Her smile softened, and his heart raced.

I am dreamin’.

“Why are you looking at me like that? Did you not want me to wake you up?” She tilted her head to the side, and behind her glasses, her eyes were filled with endless compassion. “It seemed you were having such a terrible dream, Damien.”

He closed his eyes and dragged a hand over his face, exhaustion pulling at him. “I was, but now it appears it’s one of the other kinds of nightly torments.”

There was no response.

Damien stirred, bemused, and opened his eyes to find Helena thrusting a glass of ale at him. “Perhaps this will help.”

His dry throat agreed, and he huffed a laugh, before downing it. “Thank ye.”

It did help, but his thoughts were still snared in that bloody nightmare, and that shite would not do. Then, Helena took his glass and refilled it.

“What are ye doin’?”

She raised an eyebrow. “Refilling your glass. Is that not obvious?”
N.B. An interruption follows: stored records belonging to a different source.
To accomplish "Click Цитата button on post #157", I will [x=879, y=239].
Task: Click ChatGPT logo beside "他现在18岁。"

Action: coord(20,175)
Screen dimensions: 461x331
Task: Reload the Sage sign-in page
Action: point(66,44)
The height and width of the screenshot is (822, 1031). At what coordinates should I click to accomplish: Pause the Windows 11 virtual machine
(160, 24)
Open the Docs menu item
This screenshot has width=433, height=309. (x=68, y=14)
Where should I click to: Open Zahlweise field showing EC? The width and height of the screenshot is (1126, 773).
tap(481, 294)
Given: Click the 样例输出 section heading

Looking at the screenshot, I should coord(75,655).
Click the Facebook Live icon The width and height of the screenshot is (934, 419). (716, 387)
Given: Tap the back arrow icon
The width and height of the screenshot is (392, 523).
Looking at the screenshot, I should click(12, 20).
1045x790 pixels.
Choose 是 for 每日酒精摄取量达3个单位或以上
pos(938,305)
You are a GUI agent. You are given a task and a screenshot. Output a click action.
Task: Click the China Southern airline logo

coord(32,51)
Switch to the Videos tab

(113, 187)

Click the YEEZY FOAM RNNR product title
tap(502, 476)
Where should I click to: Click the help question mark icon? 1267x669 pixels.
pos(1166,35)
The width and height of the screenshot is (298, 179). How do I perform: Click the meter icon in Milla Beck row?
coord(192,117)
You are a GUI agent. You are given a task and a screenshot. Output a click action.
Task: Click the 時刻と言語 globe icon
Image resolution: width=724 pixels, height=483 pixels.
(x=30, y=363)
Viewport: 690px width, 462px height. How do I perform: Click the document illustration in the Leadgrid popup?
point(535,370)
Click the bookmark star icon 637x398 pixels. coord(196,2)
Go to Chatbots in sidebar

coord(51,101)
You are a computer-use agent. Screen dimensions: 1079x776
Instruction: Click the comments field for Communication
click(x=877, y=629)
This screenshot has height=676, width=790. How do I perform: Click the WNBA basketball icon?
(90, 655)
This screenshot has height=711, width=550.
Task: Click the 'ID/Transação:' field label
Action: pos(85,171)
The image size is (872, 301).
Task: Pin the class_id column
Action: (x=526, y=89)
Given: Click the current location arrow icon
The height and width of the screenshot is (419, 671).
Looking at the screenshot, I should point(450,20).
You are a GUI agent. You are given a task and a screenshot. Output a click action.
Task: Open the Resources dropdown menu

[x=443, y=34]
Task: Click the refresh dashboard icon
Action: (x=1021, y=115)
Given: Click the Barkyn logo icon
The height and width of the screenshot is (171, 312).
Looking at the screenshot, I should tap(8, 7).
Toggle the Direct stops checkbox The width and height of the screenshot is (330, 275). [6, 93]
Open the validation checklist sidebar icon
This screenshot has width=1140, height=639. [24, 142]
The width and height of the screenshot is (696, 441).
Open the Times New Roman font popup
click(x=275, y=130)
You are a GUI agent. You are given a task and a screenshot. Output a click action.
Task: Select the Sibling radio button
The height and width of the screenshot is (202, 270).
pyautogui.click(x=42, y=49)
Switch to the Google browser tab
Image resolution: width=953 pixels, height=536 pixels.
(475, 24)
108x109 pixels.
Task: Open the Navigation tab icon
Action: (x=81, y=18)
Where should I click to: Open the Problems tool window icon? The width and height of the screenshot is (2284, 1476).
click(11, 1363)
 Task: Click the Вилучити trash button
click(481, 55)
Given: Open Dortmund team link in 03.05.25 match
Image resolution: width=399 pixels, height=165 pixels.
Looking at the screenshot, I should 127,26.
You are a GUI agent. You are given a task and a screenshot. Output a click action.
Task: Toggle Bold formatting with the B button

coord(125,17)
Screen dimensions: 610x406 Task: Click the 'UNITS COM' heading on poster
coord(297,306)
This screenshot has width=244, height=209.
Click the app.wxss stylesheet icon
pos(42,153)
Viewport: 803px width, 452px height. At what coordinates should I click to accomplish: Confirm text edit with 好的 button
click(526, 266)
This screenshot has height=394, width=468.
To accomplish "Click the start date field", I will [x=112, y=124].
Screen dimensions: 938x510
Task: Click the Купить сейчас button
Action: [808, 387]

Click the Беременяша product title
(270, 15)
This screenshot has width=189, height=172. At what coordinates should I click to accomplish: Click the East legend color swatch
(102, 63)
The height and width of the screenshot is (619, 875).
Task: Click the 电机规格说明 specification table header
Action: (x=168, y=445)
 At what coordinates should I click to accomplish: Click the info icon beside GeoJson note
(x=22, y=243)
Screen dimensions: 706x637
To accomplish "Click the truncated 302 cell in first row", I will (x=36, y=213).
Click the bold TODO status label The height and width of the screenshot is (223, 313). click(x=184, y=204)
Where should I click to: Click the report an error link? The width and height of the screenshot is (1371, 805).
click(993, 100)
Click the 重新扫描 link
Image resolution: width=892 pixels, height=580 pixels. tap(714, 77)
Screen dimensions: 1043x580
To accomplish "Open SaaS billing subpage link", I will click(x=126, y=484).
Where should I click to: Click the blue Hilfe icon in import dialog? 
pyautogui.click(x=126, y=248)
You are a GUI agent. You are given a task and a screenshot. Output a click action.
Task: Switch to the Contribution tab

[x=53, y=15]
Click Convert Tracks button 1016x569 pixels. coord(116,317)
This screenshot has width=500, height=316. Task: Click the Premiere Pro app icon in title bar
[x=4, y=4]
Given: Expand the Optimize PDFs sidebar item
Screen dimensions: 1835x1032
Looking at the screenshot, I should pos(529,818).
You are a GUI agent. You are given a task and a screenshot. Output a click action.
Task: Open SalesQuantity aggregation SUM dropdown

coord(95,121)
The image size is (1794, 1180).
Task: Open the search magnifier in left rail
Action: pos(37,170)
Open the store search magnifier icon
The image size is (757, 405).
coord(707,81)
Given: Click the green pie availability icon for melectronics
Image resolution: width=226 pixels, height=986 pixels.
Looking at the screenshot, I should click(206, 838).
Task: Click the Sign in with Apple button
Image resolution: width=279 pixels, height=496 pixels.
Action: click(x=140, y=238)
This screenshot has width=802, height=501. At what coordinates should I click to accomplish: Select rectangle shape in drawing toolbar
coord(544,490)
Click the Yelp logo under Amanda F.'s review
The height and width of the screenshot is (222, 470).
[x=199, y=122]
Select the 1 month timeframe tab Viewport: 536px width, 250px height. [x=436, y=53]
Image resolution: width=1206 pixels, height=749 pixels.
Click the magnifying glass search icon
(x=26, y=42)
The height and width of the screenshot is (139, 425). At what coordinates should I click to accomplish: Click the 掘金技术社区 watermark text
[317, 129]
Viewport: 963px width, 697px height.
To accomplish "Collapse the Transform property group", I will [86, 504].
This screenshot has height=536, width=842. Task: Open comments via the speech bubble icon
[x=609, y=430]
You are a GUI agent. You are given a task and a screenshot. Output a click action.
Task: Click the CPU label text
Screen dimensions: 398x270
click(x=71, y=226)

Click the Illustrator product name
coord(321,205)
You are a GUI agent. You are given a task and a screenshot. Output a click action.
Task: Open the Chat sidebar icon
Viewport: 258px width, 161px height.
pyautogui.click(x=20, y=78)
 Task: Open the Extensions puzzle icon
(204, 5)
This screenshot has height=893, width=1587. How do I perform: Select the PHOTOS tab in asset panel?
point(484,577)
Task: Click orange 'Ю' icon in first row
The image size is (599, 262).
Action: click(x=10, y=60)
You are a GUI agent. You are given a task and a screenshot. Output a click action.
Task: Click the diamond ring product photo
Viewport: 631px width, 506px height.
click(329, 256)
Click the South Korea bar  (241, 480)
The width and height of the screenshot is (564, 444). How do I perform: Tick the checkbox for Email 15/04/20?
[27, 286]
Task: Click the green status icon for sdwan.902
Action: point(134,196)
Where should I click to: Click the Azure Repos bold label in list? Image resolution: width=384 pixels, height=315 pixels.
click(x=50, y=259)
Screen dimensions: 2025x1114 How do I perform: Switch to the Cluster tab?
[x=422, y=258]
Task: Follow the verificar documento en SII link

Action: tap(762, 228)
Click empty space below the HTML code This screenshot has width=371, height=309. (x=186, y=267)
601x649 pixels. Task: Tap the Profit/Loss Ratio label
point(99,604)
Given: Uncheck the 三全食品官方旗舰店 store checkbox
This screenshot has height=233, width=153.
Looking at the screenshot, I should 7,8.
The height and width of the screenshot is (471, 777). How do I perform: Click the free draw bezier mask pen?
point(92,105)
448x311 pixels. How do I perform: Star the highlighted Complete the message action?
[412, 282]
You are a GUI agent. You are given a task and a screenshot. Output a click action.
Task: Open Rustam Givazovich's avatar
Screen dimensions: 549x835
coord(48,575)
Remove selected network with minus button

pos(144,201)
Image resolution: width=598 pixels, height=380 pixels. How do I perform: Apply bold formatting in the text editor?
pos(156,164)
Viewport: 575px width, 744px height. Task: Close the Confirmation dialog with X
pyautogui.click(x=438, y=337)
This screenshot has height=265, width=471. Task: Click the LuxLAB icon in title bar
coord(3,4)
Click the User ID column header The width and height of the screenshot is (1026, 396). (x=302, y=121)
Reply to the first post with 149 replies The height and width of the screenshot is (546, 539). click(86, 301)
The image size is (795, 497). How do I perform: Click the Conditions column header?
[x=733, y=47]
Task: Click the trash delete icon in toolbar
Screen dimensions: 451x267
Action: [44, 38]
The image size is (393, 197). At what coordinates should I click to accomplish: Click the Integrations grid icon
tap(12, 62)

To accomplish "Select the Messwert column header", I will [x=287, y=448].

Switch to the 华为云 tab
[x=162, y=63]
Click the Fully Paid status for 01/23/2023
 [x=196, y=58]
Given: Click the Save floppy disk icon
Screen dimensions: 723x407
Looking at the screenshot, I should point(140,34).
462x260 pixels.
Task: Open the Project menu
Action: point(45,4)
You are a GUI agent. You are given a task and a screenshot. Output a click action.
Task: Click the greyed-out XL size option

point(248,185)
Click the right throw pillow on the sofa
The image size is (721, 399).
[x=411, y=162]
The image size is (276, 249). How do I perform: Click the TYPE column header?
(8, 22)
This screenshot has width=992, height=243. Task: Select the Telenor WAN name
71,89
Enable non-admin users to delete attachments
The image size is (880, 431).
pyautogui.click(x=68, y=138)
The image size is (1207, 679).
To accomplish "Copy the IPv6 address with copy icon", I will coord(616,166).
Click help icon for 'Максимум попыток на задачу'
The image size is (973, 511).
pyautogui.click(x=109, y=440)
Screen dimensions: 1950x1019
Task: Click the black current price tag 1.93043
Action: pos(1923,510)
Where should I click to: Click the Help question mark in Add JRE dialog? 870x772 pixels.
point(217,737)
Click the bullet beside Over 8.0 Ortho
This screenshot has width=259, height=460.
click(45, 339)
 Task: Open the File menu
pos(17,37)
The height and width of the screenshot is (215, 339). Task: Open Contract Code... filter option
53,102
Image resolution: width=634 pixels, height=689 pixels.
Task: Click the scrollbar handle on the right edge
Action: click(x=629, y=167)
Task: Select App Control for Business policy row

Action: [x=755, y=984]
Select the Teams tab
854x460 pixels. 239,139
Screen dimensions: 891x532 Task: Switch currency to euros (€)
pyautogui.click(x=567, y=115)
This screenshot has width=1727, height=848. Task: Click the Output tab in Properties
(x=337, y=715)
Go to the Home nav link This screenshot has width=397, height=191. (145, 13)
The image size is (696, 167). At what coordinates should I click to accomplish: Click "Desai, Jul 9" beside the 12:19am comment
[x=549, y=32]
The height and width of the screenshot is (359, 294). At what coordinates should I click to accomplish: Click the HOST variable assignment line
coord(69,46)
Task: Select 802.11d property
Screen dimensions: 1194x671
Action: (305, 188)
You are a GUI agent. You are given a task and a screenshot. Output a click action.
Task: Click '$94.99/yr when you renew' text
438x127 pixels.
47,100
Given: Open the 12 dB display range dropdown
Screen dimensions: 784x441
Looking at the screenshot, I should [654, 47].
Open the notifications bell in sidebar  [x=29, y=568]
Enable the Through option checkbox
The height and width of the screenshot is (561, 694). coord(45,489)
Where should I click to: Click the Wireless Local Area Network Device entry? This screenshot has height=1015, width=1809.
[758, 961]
“Ye ken what I meant, Hel,” Damien said and sat up fully, letting his feet hit the floor and eyeing the woman hovering over him. He glanced at the windows and saw the night pressing in. “What time is it?”

“Half past nine, I think,” Helena said. “You slept through dinner.”

His stomach growled at that point, and a small smile appeared on her lips, sending a bolt of heat through him. He could not deal with her, his nightmare, and these close quarters at half past nine on an empty stomach.

When he was about to tell her as much, she added, “That’s why I brought you supper.”

Damien’s chest swelled as he pulled in a slow breath, watching Helena flutter over to the sideboard, where a covered tray sat, and now the nightmare began to lose its grip. He still couldn’t be sure if he was dreaming, but he didn’t give a damn.

“You are not dreaming,” Helena said tartly, tossing him a glance over her shoulder. “I can hear you muttering to yourself, you know.”